REQUIRED WORK:
In the entries that follow, the first line to write out is the one containing "You are a GUI", and the last is the one containing "Même genre (52, 1628)". Reproduce that stretch exactly, with nothing before or after it.
╭─ SUPPLIED INFORMATION
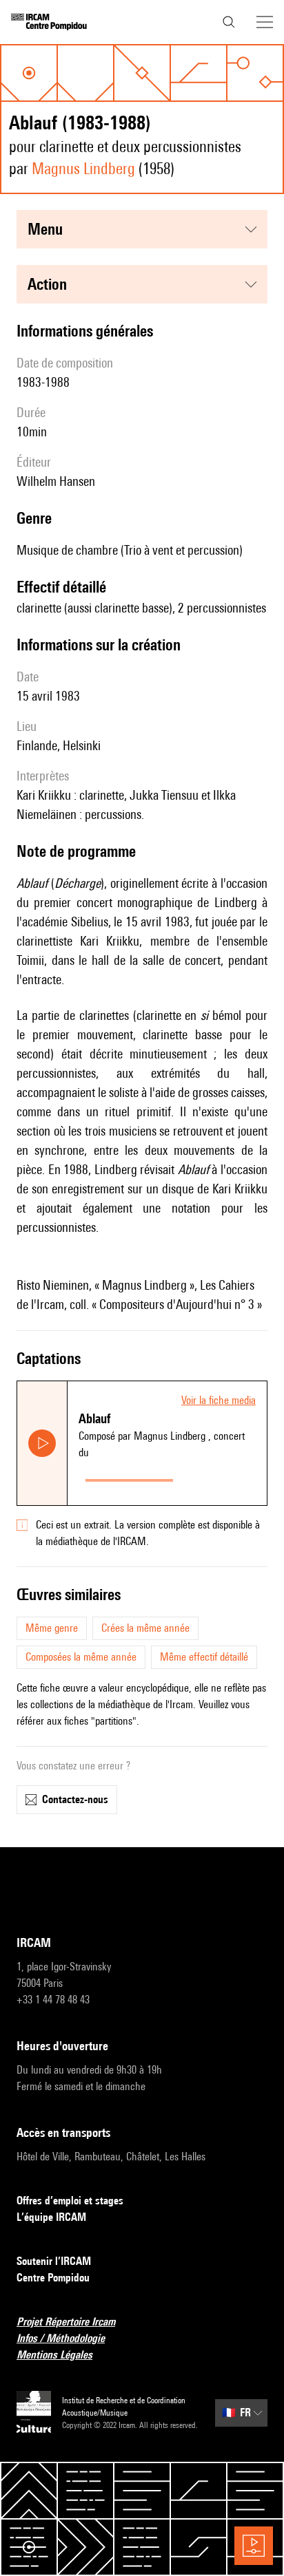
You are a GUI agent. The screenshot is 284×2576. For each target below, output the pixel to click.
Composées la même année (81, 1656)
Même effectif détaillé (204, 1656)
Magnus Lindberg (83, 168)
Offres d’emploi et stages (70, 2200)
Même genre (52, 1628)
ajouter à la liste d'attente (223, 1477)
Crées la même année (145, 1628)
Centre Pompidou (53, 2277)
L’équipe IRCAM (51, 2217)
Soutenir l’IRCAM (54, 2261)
╰─
╭─ SUPPLIED INFORMATION
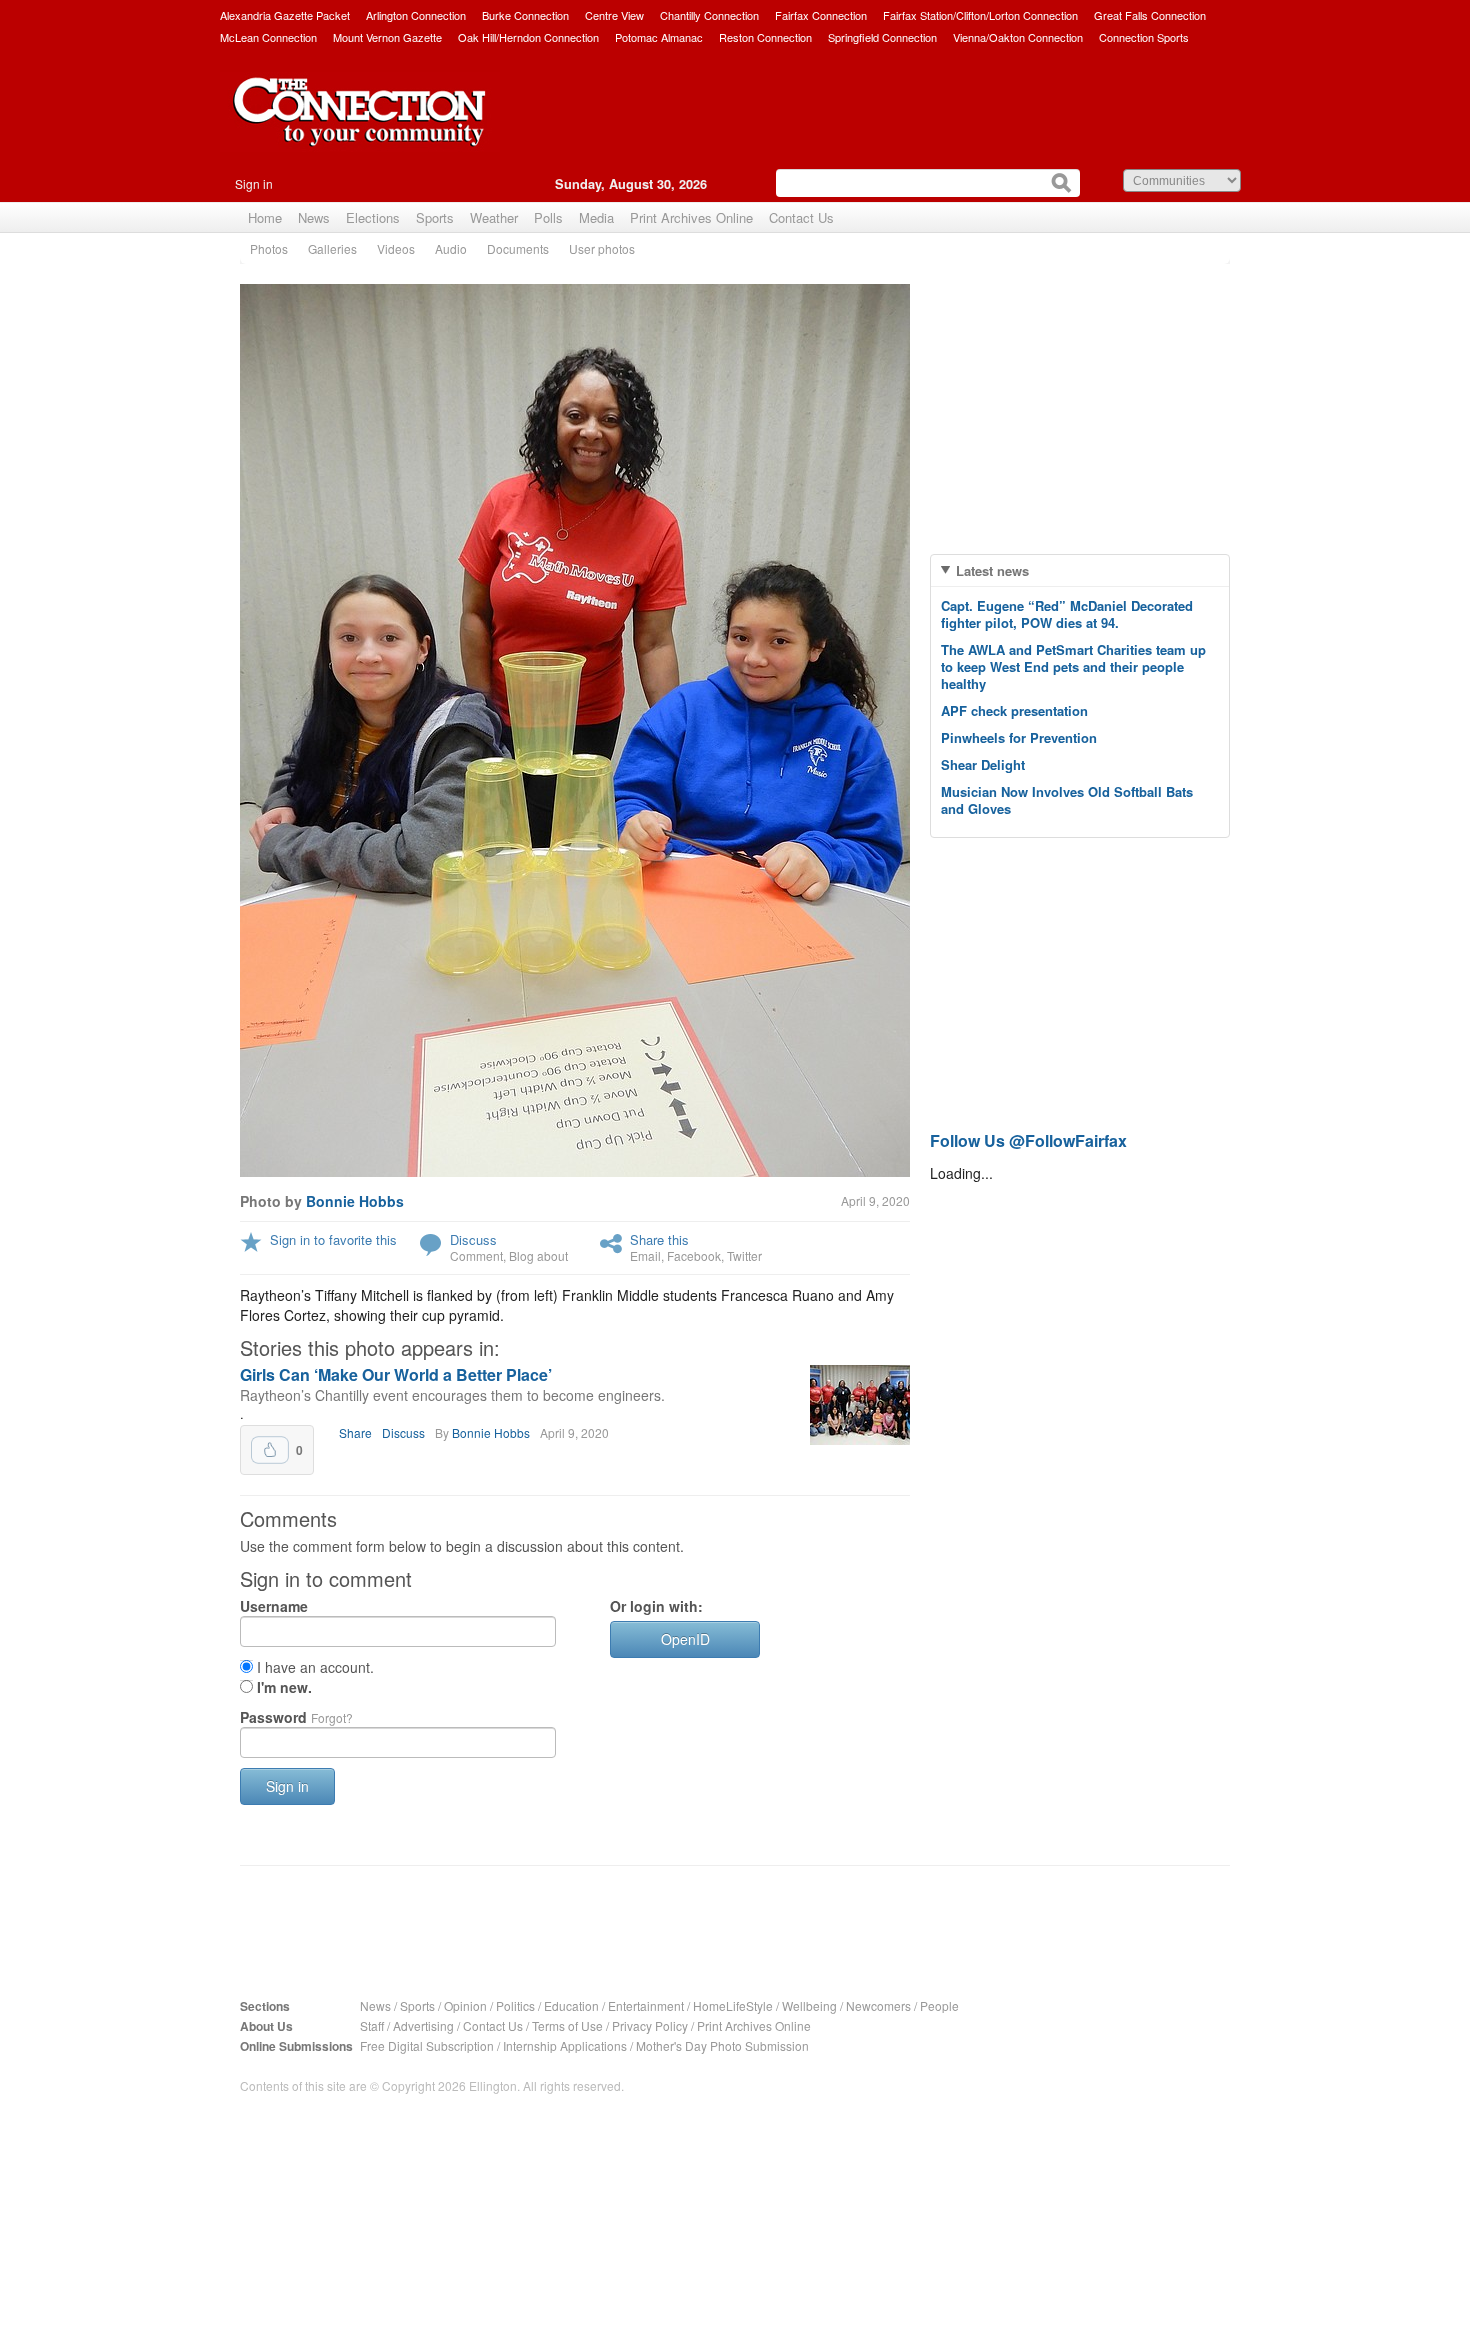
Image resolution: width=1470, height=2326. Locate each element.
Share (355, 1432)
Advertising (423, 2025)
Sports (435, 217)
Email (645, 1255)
╰─
RESULT OF THE EXERCISE:
You are a GUI agent. The screenshot is 284×2576. For each target below, output the pixel to click.
Composées la même année (81, 1656)
Même effectif détaillé (204, 1656)
Magnus Lindberg (83, 168)
Offres d’emploi et stages (70, 2200)
Même genre (52, 1628)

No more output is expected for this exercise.